Nothing more than 96 minutes of short jokes and painful stabs at emotional manipulation, this French remake of a 2013 Spanish “romantic comedy” (airquotes used here because it isn’t romantic or funny) from filmmaker and co-writer Laurent Tirard kicks off when successful lawyer, Diane (Virginie Efira), discovers she has lost her cell phone. The kindly, but pushy man who found the phone, Alexandre (Jean Dujardin), says he’ll only give it back if she agrees to go on a date with him. When Diane agrees and arrives, she’s shocked to find that Alexandre is a “little person,” standing only four and a half feet tall.

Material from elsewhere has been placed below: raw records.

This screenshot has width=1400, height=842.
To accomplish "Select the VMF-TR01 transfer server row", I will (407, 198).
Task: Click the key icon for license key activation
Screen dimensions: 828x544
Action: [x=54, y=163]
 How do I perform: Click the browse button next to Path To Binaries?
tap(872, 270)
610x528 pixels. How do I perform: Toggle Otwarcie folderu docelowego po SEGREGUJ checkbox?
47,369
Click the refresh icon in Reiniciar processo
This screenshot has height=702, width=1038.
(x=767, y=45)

Let’s set aside for a moment that the swarthy, debonair Dujardin is close to six feet tall in real life, and that Tirard’s bush-league attempts to make the actor look short (setting the driver’s side seat as far back as it will go, having Dujardin act while on his knees, framing him low, or setting him several feet away from his co-stars) look terrible. Let’s set aside that Dujardin has zero chemistry with Efira. Let’s set aside even the obvious offensiveness of the premise because this is a film too idiotic to be offensive.

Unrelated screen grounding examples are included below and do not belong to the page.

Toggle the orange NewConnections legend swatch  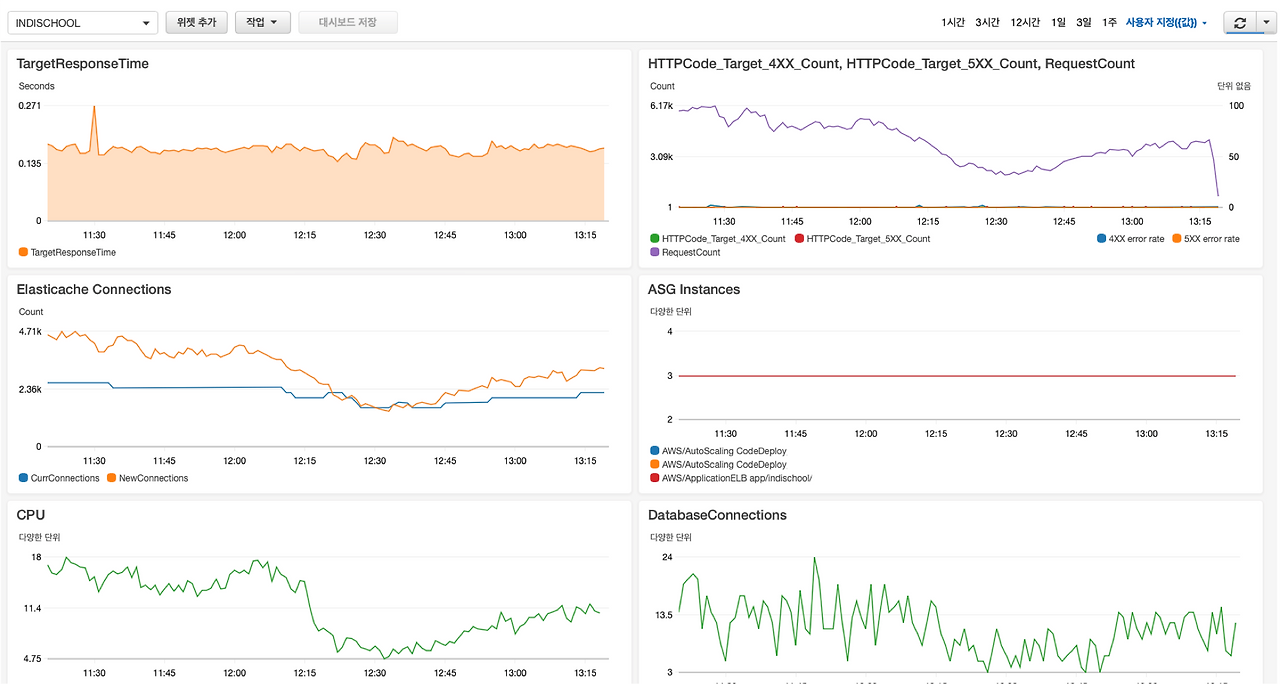pyautogui.click(x=111, y=479)
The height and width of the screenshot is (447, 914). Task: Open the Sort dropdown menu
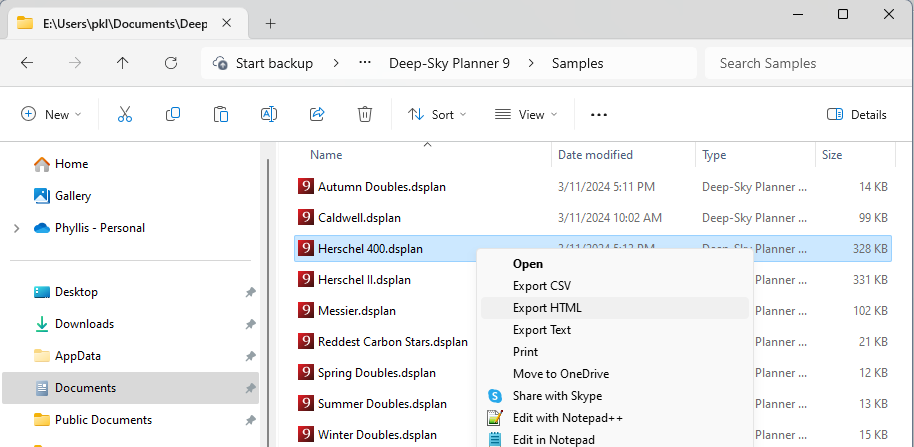(437, 114)
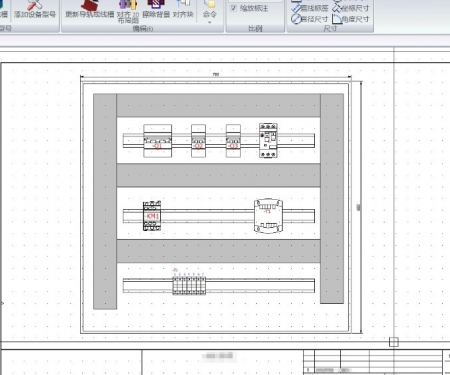
Task: Click the 700 width dimension label
Action: pyautogui.click(x=216, y=75)
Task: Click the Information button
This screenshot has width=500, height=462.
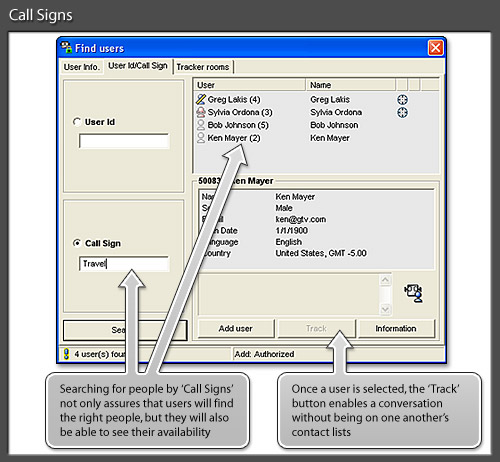Action: tap(396, 329)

Outside of stopping for a short pun, visual gag, or insult every thirty seconds or so (something that will have people who hate unfunny comedy screaming for the exits twenty minutes in), with Up for Love Tirard has created a film that says and does nothing. Everything about these characters is set up in record time (they’re both divorced, Alexandre has a tall son and huge dog, she works with her jerk of an ex) and nothing between them gets developed. It’s one cringe-worthy, embarrassing incident after another, but to no end. None of it is funny or transgressive or even potentially in bad taste. Everything sits there to be taken at face value in the cinematic equivalent of watching other people watching paint dry.

Up for Love Secondary

There’s something more off-putting about just how enamoured Tirard appears to be with the forced quirkiness of his premise, and as such he forgets to give his cast anything tangible or worthwhile to work with. Scenes where Diane has to argue with her business partner and ex-husband (Cédric Kahn) and their law firm’s illogically backstabbing secretary (Stéphanie Papanian) are amusing only in an oddly painful way. No human being alive acts and reacts the way that these people do, so buying into their squabbles is a fool’s errand. Similarly, watching Alexandre attempt to instill his layabout son (César Domboy) with confidence and self-worth feels like a distraction trucked in from a completely different film. The comically large dog that greets Alexandre by tackling him upon his return home every night has more depth than Domboy’s character has. How can we as a viewers be asked to care about characters so shallow that they can be summed up by single word descriptors.

Naturally, complications arise in Alexandre and Diane’s relationship, and that’s when Up for Love goes from being merely annoying and synthetic in its construction to becoming unbearably heavy handed. A sequence where Alexandre longing looks at a sad clown passing by his office for no reason is one of the worst choices I’ve ever seen in a film, calling out the obvious dearth of original or workable ideas here. The clown is meant to be a reflection of Alexandre’s soul, but it just made me wish I could follow the clown instead of any of the speaking characters. Despite how sad he looked, that clown was assuredly on his way to do something better than what the audience has to watch here.

Up for Love opens at Canada Square in Toronto and International Village in Vancouver on Friday, September 2, 2016.